I’m not sunny by nature. I felt ok, but one thing kept nagging at me. Loss of smell/taste may be an EARLY symptom. I’ve always tended toward the anxious side of life; to tell you the truth, I was scared. While walking Ruby in Stuyvesant Park, I noticed a tent set up outside the hospital, right on the other side of the fence. “That’s intake, where they’re testing people,” my friend Andy told me. “My brother works there, they have 300 Covid-19 patients already.” Andy leaned down to give Ruby a belly rub, but I stopped him. “See all those white boxes in the windows?” he continued. “Those are the rooms with the ventilators.”

And then the white refrigerated truck appeared, parked outside the hospital. The makeshift morgue to catch the overflow from the regular morgue, I was told.

Just the way everyone describes the beautiful, clear blue sky of 9/11 — the weather here in NYC, at the epicenter of the coronavirus, has been disconcertingly beautiful.

Stuyvesant Park, April 2020

Spring has never been so relentless, and birdsong never so loud, almost intrusive. That’s the other thing — the city that never sleeps, dozing and eerily quiet.

Compliance. Stuyvesant Park, April 2020

Aside from the birds, the silence broken only by wailing sirens.

An EARLY symptom…ok, then what’s coming next? One night I was watching Tiger King when I suddenly became very aware of my breathing. There was a heaviness in my chest that had not been there moments before, even when that girl had her arm torn off by the tiger. My heart started to pound. I felt hot. I put a leash on Ruby and slapped a mask on me and went outside to walk it off. My brain was spinning. Go to the ER if your symptoms worsen. As I walked to the park, I took a little detour to see exactly where the ER entrance was. Ok — just across from the refrigerated truck/morgue; a five-minute walk from my apartment, if it came to that. The mask wasn’t helping my breathing, which was coming faster, and feeling more and more shallow. Who would take care of Ruby? Who could I ask to come into my contaminated apartment and get her if I had to be admitted? You’re not awake when they put you on a ventilator, are you? I remembered my friend Vinnie, a firefighter and fellow bartender, who had tested positive telling me “The virus hates heat — so hot showers, hot tea, hot soup.” I quickly walked home, and turned the shower on as hot as I could stand. As I stood gulping deep breaths of steam , it occurred to me I hadn’t gotten my affairs in order. And now there might not be time.

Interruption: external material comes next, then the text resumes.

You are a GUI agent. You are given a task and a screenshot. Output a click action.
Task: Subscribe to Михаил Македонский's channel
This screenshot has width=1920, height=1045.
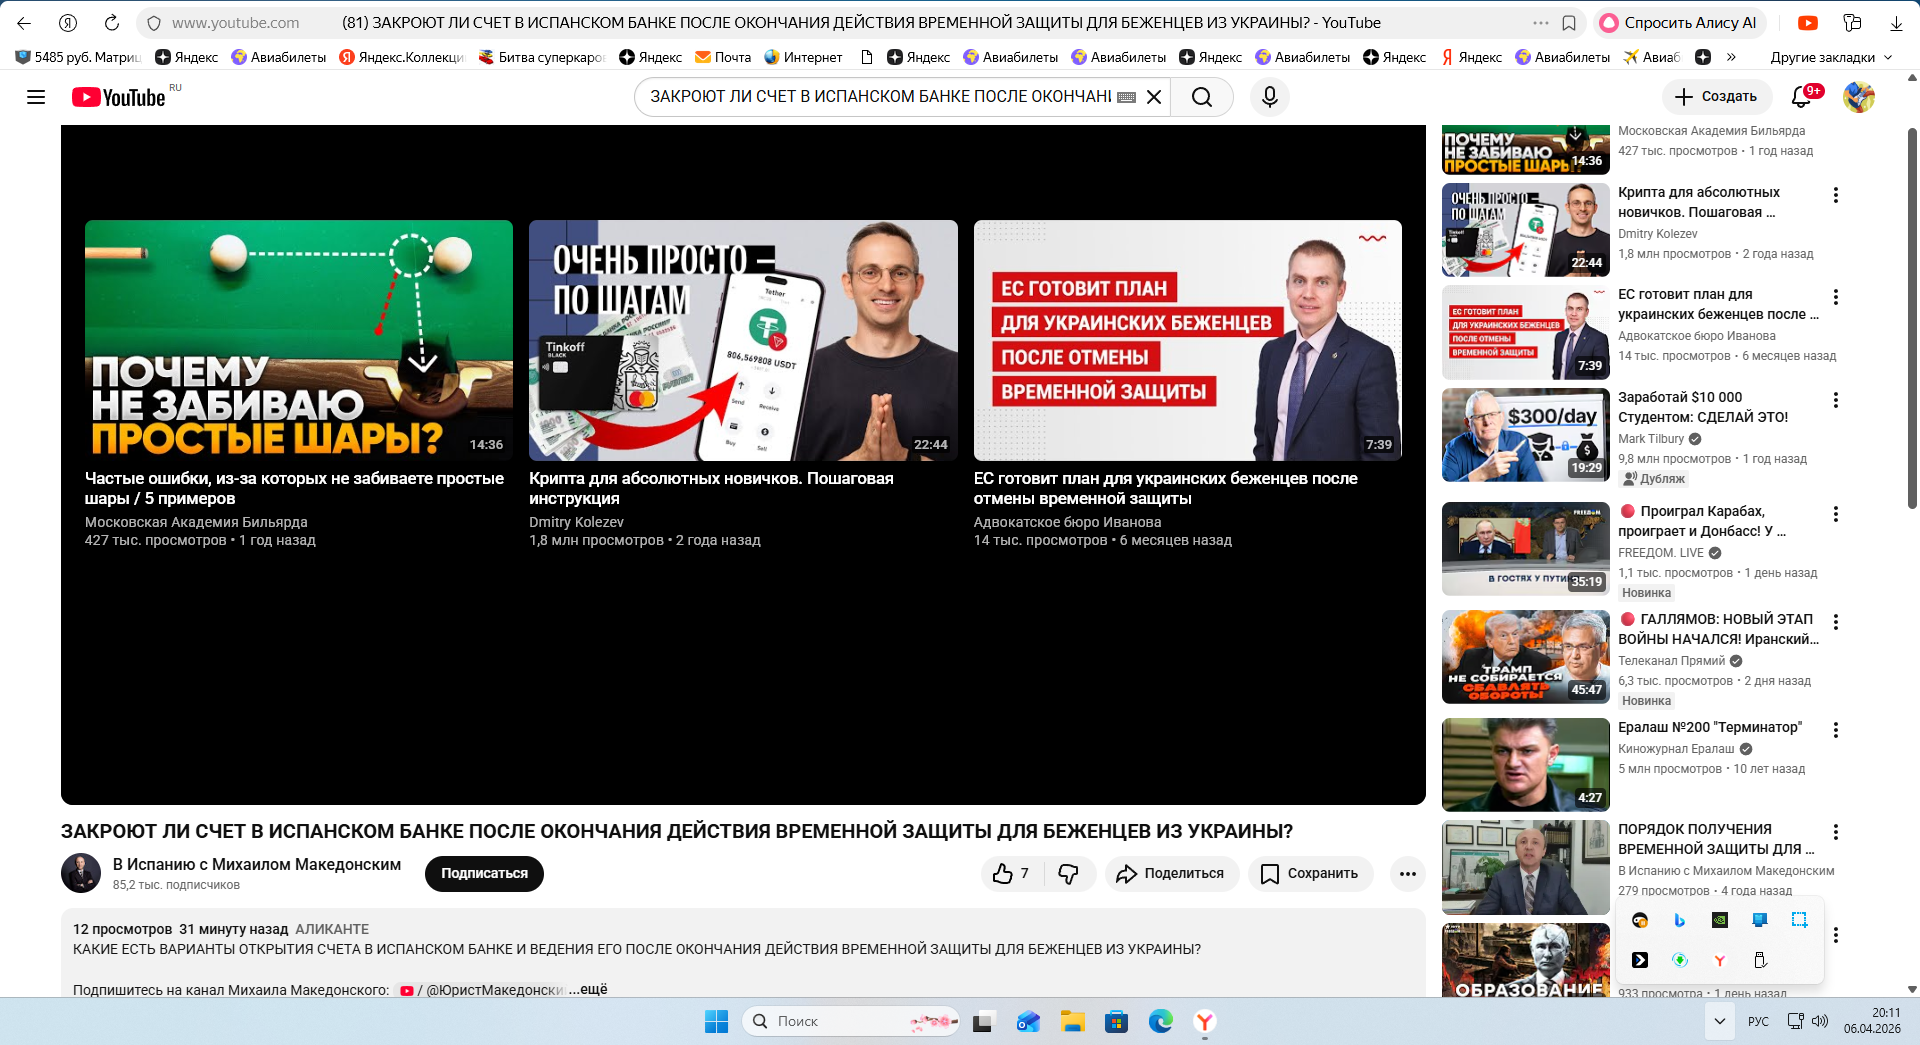coord(484,874)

I started to cry, my heart thundering in my chest, when out of the blue — I suddenly understood that what I was experiencing wasn’t the worsening of Covid-19 symptoms. I was having a freaking panic attack. Ok. My breathing slowed. I got out of the shower, made myself a cup of tea, sat as close to Ruby as she would permit, and did F*ck That, a guided meditation. Twice. I highly recommend.

The next morning I got up and walked Ruby over by the East River. I walked for an hour and a half — a way to guard against the panic should it rear its shitty head again later that day. (If the virus was invading my lungs, I reasoned, no way I could walk three miles, right?) I have done that every morning since then, and it worked. No more panic attacks. My taste and smell returned after 10 days, and I felt well, and strong. Once I was sure I had recovered, I contacted Mount Sinai. I’d heard they were looking for people to donate blood with antibodies for their plasma donation program (Mount Sinai COVID-19 Plasma Donation). I thought maybe I could do some good.

I was also curious — had I actually had the virus, or was I just being a Covid-19 drama queen? The results came back: positive for Covid-19 antibodies, but not a high enough titer to donate plasma. I guess my stingy immune system only made enough antibodies for me, so I can’t be a hero after all, but boy — I feel very, very lucky.